[Stored items from a collection]
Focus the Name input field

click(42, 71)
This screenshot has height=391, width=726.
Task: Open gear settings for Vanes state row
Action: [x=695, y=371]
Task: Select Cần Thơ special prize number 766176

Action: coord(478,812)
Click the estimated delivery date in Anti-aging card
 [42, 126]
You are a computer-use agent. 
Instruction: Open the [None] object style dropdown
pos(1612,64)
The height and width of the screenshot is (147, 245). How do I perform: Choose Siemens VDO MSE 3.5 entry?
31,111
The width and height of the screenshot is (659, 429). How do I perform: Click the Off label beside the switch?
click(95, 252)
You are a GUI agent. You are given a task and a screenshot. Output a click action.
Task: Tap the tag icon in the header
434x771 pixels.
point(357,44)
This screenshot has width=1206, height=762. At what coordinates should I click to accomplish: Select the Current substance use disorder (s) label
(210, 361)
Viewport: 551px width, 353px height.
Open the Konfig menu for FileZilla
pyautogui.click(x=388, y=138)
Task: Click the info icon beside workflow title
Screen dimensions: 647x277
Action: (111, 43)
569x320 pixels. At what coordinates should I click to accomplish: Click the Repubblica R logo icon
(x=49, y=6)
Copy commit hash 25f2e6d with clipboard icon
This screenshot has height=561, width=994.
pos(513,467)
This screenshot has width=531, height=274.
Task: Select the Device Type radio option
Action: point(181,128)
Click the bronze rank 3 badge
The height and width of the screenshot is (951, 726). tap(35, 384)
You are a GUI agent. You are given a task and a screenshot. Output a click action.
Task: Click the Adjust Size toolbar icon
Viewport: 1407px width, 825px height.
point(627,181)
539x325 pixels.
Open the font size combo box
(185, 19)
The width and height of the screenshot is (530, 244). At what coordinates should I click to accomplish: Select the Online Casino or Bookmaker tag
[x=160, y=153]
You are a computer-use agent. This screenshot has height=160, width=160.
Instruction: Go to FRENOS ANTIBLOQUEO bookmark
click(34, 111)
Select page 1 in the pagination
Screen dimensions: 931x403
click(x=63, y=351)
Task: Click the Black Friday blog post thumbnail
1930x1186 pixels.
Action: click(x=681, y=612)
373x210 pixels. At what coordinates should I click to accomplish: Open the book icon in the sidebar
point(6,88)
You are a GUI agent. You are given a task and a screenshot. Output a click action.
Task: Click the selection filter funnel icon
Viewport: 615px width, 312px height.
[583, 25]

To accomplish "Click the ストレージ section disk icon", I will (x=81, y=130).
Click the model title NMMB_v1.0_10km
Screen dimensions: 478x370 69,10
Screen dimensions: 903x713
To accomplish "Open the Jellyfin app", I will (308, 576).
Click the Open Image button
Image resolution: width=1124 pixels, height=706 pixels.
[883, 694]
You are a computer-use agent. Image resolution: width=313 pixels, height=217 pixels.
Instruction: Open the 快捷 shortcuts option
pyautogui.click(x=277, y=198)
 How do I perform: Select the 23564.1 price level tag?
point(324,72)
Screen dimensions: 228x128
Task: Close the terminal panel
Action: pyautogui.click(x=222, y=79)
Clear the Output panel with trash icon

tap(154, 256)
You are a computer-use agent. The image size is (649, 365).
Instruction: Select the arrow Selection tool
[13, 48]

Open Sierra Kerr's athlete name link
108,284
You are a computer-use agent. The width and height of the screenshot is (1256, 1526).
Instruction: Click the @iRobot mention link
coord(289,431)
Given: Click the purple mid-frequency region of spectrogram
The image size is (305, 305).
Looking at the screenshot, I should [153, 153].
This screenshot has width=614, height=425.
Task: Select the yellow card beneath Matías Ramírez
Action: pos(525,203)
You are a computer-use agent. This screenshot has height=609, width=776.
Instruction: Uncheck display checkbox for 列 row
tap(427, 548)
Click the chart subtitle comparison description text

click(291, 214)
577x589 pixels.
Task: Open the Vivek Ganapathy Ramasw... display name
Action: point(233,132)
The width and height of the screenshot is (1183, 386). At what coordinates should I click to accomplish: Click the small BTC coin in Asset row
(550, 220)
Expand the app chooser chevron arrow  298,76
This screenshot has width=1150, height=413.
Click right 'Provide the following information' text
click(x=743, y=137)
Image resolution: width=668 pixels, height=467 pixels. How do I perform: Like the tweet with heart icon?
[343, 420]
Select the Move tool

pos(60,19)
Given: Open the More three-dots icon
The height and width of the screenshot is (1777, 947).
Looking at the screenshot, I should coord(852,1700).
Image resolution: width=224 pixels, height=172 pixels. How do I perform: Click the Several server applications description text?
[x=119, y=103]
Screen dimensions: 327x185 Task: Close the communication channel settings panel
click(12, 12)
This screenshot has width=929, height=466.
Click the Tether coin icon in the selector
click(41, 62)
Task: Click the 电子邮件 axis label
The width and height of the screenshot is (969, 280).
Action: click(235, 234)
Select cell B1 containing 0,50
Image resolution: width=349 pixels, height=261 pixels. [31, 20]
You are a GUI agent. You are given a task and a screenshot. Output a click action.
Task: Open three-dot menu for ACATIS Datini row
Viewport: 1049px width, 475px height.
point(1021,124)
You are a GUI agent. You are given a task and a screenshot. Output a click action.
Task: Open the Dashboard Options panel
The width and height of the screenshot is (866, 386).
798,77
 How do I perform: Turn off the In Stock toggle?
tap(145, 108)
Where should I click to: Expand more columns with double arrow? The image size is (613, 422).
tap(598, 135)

■ **Exercise description**:
A word-for-word repeat of the full data is needed.

■ **The completed task**:
Focus the Name input field

click(42, 71)
This screenshot has height=391, width=726.
Task: Open gear settings for Vanes state row
Action: [x=695, y=371]
Task: Select Cần Thơ special prize number 766176

Action: coord(478,812)
Click the estimated delivery date in Anti-aging card
 [42, 126]
You are a computer-use agent. 
Instruction: Open the [None] object style dropdown
pos(1612,64)
The height and width of the screenshot is (147, 245). How do I perform: Choose Siemens VDO MSE 3.5 entry?
31,111
The width and height of the screenshot is (659, 429). How do I perform: Click the Off label beside the switch?
click(95, 252)
You are a GUI agent. You are given a task and a screenshot. Output a click action.
Task: Tap the tag icon in the header
434x771 pixels.
point(357,44)
This screenshot has width=1206, height=762. At what coordinates should I click to accomplish: Select the Current substance use disorder (s) label
(210, 361)
Viewport: 551px width, 353px height.
Open the Konfig menu for FileZilla
pyautogui.click(x=388, y=138)
Task: Click the info icon beside workflow title
Screen dimensions: 647x277
Action: (111, 43)
569x320 pixels. At what coordinates should I click to accomplish: Click the Repubblica R logo icon
(x=49, y=6)
Copy commit hash 25f2e6d with clipboard icon
This screenshot has height=561, width=994.
pos(513,467)
This screenshot has width=531, height=274.
Task: Select the Device Type radio option
Action: point(181,128)
Click the bronze rank 3 badge
The height and width of the screenshot is (951, 726). tap(35, 384)
You are a GUI agent. You are given a task and a screenshot. Output a click action.
Task: Click the Adjust Size toolbar icon
Viewport: 1407px width, 825px height.
point(627,181)
539x325 pixels.
Open the font size combo box
(185, 19)
The width and height of the screenshot is (530, 244). At what coordinates should I click to accomplish: Select the Online Casino or Bookmaker tag
[x=160, y=153]
You are a computer-use agent. This screenshot has height=160, width=160.
Instruction: Go to FRENOS ANTIBLOQUEO bookmark
click(34, 111)
Select page 1 in the pagination
Screen dimensions: 931x403
click(x=63, y=351)
Task: Click the Black Friday blog post thumbnail
1930x1186 pixels.
Action: click(x=681, y=612)
373x210 pixels. At what coordinates should I click to accomplish: Open the book icon in the sidebar
point(6,88)
You are a GUI agent. You are given a task and a screenshot. Output a click action.
Task: Click the selection filter funnel icon
Viewport: 615px width, 312px height.
[583, 25]

To accomplish "Click the ストレージ section disk icon", I will (x=81, y=130).
Click the model title NMMB_v1.0_10km
Screen dimensions: 478x370 69,10
Screen dimensions: 903x713
To accomplish "Open the Jellyfin app", I will (308, 576).
Click the Open Image button
Image resolution: width=1124 pixels, height=706 pixels.
[883, 694]
You are a computer-use agent. Image resolution: width=313 pixels, height=217 pixels.
Instruction: Open the 快捷 shortcuts option
pyautogui.click(x=277, y=198)
 How do I perform: Select the 23564.1 price level tag?
point(324,72)
Screen dimensions: 228x128
Task: Close the terminal panel
Action: pyautogui.click(x=222, y=79)
Clear the Output panel with trash icon

tap(154, 256)
You are a computer-use agent. The image size is (649, 365).
Instruction: Select the arrow Selection tool
[13, 48]

Open Sierra Kerr's athlete name link
108,284
You are a computer-use agent. The width and height of the screenshot is (1256, 1526).
Instruction: Click the @iRobot mention link
coord(289,431)
Given: Click the purple mid-frequency region of spectrogram
The image size is (305, 305).
Looking at the screenshot, I should [153, 153].
This screenshot has width=614, height=425.
Task: Select the yellow card beneath Matías Ramírez
Action: pos(525,203)
You are a computer-use agent. This screenshot has height=609, width=776.
Instruction: Uncheck display checkbox for 列 row
tap(427, 548)
Click the chart subtitle comparison description text

click(291, 214)
577x589 pixels.
Task: Open the Vivek Ganapathy Ramasw... display name
Action: point(233,132)
The width and height of the screenshot is (1183, 386). At what coordinates should I click to accomplish: Click the small BTC coin in Asset row
(550, 220)
Expand the app chooser chevron arrow  298,76
This screenshot has width=1150, height=413.
Click right 'Provide the following information' text
click(x=743, y=137)
Image resolution: width=668 pixels, height=467 pixels. How do I perform: Like the tweet with heart icon?
[343, 420]
Select the Move tool

pos(60,19)
Given: Open the More three-dots icon
The height and width of the screenshot is (1777, 947).
Looking at the screenshot, I should coord(852,1700).
Image resolution: width=224 pixels, height=172 pixels. How do I perform: Click the Several server applications description text?
[x=119, y=103]
Screen dimensions: 327x185 Task: Close the communication channel settings panel
click(12, 12)
This screenshot has width=929, height=466.
Click the Tether coin icon in the selector
click(41, 62)
Task: Click the 电子邮件 axis label
The width and height of the screenshot is (969, 280).
Action: click(235, 234)
Select cell B1 containing 0,50
Image resolution: width=349 pixels, height=261 pixels. [31, 20]
You are a GUI agent. You are given a task and a screenshot. Output a click action.
Task: Open three-dot menu for ACATIS Datini row
Viewport: 1049px width, 475px height.
point(1021,124)
You are a GUI agent. You are given a task and a screenshot. Output a click action.
Task: Open the Dashboard Options panel
The width and height of the screenshot is (866, 386).
798,77
 How do I perform: Turn off the In Stock toggle?
tap(145, 108)
Where should I click to: Expand more columns with double arrow? The image size is (613, 422).
tap(598, 135)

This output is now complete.